# Rows from a pointing dataset
START

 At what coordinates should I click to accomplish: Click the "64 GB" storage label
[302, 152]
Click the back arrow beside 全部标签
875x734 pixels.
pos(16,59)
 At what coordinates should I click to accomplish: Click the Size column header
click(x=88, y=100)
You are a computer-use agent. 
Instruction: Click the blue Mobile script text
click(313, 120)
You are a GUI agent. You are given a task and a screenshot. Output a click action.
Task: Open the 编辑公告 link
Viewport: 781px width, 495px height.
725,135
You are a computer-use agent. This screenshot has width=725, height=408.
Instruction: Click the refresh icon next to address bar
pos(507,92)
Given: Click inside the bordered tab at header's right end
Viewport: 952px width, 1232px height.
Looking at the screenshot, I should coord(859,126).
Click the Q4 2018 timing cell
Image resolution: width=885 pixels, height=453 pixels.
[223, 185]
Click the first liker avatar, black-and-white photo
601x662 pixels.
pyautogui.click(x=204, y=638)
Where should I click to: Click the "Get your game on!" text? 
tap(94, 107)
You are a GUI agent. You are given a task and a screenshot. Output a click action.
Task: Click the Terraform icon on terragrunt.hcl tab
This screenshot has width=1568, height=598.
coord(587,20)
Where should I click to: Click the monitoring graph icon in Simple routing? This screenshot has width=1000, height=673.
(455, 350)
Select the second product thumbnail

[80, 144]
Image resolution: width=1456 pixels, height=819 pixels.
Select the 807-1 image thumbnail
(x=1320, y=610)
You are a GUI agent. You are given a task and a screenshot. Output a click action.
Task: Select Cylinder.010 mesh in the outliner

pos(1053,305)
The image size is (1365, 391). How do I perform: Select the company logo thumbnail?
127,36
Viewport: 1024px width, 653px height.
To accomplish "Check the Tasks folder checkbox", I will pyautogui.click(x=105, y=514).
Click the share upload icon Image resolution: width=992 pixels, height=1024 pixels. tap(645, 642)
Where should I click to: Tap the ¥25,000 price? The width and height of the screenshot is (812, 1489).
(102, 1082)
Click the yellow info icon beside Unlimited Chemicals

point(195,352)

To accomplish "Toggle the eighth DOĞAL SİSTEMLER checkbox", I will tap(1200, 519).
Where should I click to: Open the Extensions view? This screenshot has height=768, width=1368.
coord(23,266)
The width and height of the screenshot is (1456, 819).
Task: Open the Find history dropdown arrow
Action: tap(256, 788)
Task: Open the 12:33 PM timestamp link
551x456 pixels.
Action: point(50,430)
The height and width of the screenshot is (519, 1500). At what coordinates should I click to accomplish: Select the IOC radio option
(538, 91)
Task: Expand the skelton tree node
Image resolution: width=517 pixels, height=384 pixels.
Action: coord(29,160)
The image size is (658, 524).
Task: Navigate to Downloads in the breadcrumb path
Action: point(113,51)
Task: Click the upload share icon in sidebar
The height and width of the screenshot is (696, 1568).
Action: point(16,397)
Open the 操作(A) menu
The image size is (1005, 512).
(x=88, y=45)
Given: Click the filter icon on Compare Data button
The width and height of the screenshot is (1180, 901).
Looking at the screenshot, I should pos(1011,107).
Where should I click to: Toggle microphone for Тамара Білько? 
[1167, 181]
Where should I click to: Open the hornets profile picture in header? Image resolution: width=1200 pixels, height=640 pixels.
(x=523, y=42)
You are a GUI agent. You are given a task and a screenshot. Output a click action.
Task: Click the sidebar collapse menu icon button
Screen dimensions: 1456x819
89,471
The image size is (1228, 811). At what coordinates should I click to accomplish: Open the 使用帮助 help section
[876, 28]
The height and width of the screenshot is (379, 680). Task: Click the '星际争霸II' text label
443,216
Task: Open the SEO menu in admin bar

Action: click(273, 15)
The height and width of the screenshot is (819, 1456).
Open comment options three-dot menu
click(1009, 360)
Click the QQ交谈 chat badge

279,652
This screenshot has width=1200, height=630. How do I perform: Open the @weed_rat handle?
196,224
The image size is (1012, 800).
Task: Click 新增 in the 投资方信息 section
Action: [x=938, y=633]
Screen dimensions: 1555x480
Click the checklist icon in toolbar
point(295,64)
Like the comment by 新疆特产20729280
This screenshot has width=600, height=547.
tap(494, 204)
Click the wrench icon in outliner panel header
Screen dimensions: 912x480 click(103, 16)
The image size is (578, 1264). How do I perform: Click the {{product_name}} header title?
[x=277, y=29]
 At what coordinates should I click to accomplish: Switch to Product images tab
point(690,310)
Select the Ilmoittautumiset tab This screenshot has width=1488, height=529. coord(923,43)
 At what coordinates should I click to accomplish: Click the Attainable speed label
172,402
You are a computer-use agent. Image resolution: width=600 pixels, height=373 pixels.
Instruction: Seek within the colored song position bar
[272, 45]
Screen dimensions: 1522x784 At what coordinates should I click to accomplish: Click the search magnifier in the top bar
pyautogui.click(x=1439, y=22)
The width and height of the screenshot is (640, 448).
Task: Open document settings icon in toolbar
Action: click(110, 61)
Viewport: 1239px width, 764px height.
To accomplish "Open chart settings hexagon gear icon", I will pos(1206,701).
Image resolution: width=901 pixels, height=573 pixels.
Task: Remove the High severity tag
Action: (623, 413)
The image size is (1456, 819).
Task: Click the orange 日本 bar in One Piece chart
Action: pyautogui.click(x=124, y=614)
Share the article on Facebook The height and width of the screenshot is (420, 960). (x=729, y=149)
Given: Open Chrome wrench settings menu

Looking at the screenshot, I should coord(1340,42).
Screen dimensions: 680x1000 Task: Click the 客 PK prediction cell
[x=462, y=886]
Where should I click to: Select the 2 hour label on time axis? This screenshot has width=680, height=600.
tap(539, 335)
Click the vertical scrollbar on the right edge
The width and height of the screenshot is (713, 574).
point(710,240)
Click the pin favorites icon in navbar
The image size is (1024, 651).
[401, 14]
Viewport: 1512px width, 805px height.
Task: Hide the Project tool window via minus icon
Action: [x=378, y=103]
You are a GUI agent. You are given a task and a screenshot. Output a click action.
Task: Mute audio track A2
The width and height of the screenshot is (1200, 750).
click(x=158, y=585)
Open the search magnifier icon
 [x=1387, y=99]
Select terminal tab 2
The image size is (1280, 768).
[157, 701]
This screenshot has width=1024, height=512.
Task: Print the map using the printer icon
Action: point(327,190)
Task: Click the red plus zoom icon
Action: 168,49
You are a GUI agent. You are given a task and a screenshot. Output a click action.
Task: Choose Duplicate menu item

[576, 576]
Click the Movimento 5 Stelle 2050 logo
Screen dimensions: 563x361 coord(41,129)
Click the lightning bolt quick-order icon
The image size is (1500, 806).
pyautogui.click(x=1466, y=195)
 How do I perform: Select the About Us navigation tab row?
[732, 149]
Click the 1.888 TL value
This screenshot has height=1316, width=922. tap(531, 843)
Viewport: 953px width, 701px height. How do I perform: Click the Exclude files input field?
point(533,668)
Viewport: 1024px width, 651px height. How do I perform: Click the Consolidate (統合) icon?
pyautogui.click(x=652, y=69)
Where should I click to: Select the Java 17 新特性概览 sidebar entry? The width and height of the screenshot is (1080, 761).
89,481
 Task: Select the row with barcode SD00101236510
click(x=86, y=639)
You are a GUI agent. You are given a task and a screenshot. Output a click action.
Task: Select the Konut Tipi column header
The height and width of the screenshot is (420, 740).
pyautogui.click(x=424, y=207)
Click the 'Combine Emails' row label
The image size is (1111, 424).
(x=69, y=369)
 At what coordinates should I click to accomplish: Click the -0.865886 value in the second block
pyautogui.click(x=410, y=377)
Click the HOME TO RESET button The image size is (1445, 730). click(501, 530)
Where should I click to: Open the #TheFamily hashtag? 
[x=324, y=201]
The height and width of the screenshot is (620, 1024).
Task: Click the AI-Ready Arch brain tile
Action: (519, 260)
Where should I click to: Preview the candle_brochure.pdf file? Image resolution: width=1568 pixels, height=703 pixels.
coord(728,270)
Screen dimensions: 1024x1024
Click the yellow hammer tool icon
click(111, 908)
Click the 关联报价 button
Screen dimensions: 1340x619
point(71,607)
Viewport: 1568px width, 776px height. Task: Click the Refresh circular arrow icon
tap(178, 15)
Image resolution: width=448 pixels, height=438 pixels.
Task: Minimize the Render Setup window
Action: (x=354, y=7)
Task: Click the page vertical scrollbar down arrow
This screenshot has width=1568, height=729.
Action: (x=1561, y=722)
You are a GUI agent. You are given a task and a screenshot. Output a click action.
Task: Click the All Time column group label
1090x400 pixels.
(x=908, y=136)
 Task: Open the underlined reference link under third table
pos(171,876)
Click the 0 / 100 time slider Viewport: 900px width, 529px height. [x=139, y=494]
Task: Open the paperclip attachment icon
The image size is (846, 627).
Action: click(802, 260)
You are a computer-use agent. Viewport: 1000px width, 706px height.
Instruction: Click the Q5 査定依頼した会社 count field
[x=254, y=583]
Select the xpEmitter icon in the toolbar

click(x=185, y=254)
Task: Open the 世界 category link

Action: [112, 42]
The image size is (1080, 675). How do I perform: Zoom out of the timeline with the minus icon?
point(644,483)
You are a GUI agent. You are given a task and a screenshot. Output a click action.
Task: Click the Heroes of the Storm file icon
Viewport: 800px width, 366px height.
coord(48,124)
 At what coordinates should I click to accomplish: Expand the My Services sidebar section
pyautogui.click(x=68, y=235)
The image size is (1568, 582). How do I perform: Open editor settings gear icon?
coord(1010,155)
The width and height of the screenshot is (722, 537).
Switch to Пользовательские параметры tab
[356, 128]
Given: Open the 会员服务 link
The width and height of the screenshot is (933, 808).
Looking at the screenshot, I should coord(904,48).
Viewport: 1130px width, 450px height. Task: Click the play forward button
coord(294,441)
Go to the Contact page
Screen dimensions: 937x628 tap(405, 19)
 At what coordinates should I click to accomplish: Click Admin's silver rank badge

END

# Problem details
Could you rewrite the stretch from the row containing "The image size is (1080, 675)." through the row containing "pyautogui.click(x=68, y=235)", keeping every request as it is and offsetting each coordinate in the answers by adding 3?

# Correct result
The image size is (1080, 675). How do I perform: Zoom out of the timeline with the minus icon?
point(647,486)
You are a GUI agent. You are given a task and a screenshot. Output a click action.
Task: Click the Heroes of the Storm file icon
Viewport: 800px width, 366px height.
coord(51,127)
 At what coordinates should I click to accomplish: Expand the My Services sidebar section
pyautogui.click(x=71, y=238)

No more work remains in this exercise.